» WORK ORDER: I'd like an exact copy of every line from the start of the entries below through the line containing "Click the 重定向目标IP", please.

» PROVIDED INFORMATION:
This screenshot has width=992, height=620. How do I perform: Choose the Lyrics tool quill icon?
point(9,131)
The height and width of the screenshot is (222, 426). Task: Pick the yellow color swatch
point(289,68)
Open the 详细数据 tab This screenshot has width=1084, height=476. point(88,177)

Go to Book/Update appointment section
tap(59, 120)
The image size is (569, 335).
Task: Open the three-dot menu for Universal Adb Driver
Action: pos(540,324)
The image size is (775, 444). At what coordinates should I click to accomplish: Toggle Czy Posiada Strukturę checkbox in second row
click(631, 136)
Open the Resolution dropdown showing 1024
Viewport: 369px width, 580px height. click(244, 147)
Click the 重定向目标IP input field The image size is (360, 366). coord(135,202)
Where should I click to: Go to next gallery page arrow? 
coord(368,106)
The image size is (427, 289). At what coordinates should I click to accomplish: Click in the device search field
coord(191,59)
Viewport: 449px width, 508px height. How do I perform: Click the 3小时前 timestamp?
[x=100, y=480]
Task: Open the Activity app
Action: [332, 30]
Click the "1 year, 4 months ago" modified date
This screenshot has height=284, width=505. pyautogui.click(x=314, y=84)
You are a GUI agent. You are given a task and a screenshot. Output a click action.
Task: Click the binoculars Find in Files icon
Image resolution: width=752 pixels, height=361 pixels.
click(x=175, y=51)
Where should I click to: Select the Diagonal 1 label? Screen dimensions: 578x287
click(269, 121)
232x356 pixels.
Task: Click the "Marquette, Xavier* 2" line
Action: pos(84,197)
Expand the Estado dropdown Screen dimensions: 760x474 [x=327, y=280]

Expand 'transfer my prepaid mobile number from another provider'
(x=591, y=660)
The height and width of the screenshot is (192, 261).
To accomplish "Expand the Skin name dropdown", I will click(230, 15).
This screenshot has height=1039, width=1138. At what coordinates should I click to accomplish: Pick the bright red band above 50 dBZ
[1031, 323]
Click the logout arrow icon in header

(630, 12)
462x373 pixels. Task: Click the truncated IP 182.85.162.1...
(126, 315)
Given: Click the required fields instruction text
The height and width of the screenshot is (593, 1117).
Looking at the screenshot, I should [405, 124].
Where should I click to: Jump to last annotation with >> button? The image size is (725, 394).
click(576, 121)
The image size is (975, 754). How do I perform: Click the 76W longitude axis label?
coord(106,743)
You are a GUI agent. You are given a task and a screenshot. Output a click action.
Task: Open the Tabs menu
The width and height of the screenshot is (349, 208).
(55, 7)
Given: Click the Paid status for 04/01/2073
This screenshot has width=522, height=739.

» WRITTEN REPLY:
This screenshot has width=992, height=620. How do I perform: Choose the Lyrics tool quill icon?
point(9,131)
The height and width of the screenshot is (222, 426). Task: Pick the yellow color swatch
point(289,68)
Open the 详细数据 tab This screenshot has width=1084, height=476. point(88,177)

Go to Book/Update appointment section
tap(59, 120)
The image size is (569, 335).
Task: Open the three-dot menu for Universal Adb Driver
Action: pos(540,324)
The image size is (775, 444). At what coordinates should I click to accomplish: Toggle Czy Posiada Strukturę checkbox in second row
click(631, 136)
Open the Resolution dropdown showing 1024
Viewport: 369px width, 580px height. click(244, 147)
Click the 重定向目标IP input field The image size is (360, 366). coord(135,202)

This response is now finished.